Now we have that out of the way. I find it tedious to do all this in the GUI. Especially so in larger environments and during testing in the lab or prior to taking a solution into production. There can be many hosts and even more volumes to configure. This is why I Set the Hyper-V volume-specific settings (and other configurations) in Veeam with PowerShell.

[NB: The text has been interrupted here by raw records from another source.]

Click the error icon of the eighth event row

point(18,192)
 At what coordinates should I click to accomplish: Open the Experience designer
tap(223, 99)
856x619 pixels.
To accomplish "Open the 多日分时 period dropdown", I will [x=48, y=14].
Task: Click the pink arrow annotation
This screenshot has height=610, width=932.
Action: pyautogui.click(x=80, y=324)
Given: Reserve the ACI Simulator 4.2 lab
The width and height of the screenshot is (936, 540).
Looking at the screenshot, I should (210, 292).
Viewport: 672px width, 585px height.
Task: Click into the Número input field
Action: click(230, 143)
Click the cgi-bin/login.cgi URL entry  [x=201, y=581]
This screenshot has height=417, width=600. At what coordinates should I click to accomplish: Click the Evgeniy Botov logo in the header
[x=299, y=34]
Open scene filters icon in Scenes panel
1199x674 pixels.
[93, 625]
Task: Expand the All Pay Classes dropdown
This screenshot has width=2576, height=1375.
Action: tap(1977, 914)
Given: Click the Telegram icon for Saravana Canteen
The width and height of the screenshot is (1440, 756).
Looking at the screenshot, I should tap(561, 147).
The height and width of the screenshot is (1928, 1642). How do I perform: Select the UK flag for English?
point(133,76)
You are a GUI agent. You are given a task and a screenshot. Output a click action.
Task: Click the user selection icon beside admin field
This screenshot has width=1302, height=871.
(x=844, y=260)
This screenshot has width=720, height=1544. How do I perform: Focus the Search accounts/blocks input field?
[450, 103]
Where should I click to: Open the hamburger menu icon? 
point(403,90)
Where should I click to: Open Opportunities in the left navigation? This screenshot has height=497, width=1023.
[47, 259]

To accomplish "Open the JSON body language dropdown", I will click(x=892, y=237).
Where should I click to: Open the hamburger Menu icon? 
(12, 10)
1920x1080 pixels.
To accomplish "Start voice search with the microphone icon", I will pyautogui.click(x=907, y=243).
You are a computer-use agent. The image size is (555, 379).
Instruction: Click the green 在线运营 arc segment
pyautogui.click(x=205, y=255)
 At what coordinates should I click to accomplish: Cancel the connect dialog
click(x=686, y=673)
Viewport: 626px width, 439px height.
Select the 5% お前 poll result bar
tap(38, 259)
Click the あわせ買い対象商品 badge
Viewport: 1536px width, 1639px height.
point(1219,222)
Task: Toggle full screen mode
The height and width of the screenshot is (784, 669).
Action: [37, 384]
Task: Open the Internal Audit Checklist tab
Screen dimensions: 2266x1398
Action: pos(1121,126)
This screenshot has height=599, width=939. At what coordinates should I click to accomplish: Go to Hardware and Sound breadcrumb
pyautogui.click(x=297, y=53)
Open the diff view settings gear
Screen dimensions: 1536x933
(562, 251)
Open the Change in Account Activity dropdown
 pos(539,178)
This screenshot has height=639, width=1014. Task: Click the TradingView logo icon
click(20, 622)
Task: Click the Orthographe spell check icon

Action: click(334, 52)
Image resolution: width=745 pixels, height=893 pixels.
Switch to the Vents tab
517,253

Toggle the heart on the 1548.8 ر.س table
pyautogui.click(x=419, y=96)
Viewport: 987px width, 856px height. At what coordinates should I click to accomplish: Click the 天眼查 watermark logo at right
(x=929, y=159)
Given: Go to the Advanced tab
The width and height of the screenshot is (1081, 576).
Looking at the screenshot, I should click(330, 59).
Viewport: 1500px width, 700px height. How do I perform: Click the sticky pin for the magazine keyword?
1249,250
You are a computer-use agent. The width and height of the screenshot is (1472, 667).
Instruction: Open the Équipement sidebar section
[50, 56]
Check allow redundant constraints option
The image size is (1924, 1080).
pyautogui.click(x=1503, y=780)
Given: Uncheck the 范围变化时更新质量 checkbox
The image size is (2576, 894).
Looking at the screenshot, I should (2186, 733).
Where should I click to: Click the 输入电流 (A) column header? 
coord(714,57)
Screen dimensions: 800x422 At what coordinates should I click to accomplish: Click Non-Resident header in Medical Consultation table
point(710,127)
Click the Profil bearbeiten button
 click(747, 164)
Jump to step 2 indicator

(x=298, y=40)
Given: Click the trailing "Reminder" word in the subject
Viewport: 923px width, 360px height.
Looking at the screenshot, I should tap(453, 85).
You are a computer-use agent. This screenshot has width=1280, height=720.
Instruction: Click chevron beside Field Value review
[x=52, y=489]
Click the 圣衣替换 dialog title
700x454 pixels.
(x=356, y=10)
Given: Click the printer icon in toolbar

How to set the Hyper-V volume-specific settings in Veeam with PowerShell

So here I will share how to do this in PowerShell. It is not very difficult. Below snippet is the crux of what you need to integrate into your own scripts. Below I grab all the volumes on all the nodes of a cluster and set the MaxSnapShot value to 8. Tun a Hyper-V backup job against those CSV’s with 10 single disks VMs. You’ll see we can no have up to 8 VMs being backed up concurrently instead of 4.

I am also showing how to set the VSS provider. Warning, PowerShell will let you set a wrong provider. The GUI protects against that, So pay attention here.

#Grab the Cluster whose nodes volumes we want to configure
$Cluster = Get-Vbrserver -Name W2K19-LAB.datawisetech.corp -type HvCluster

#Grab the correct Hyper-V hosts based on the parentid (cluster they belong to)
$ClusterNodes = Get-VBRServer -Type HvServer | Where ParentID -eq $Cluster.Id 

Foreach ($ClusterNode in $ClusterNodes) {
    $ServerVolumes = Get-VBRHvServerVolume -Server $ClusterNode.Name
    $Provider = Get-VBRHvVssProvider -Server $ClusterNode.Name -Name "Microsoft CSV Shadow Copy Provider"
    Foreach ($Volume in $ServerVolumes) {
        if ($Volume.Type -eq "CSV") {

            Set-VBRHvServerVolume -Volume $Volume -MaxSnapshots 8 -VSSProvider $Provider
        }
    }
}
Set the Hyper-V volume-specific settings in Veeam with PowerShell
Only the CSV volumes have had their Max concurrent snapshot increased to 8.

Conclusion

I have shown you how to set the Hyper-V volume-specific settings in Veeam with PowerShell (VSSProvider/max concurrent snapshots

The max concurrent snapshots value is not the only setting determining how many VMs you can backup concurrently in one job. But it is an important one to know about when leveraging recovery checkpoints. You also need to mind max concurrent tasks.

Every virtual disk being backed up counts as a task. So a virtual machine with 3 disks will consume 3 tasks out of the max concurrent tasks you have set on the backup proxy. Don’t go overboard. Count cores when determining how to set these values. Also, remember that taking it easy to speed things up is a rule in backups. There is no speed gained by trying to do more than your cores can handle. Or, when you have plenty of cores by, depleting IOPS on your storage.

I will show you how to configure those with PowerShell in future blog posts.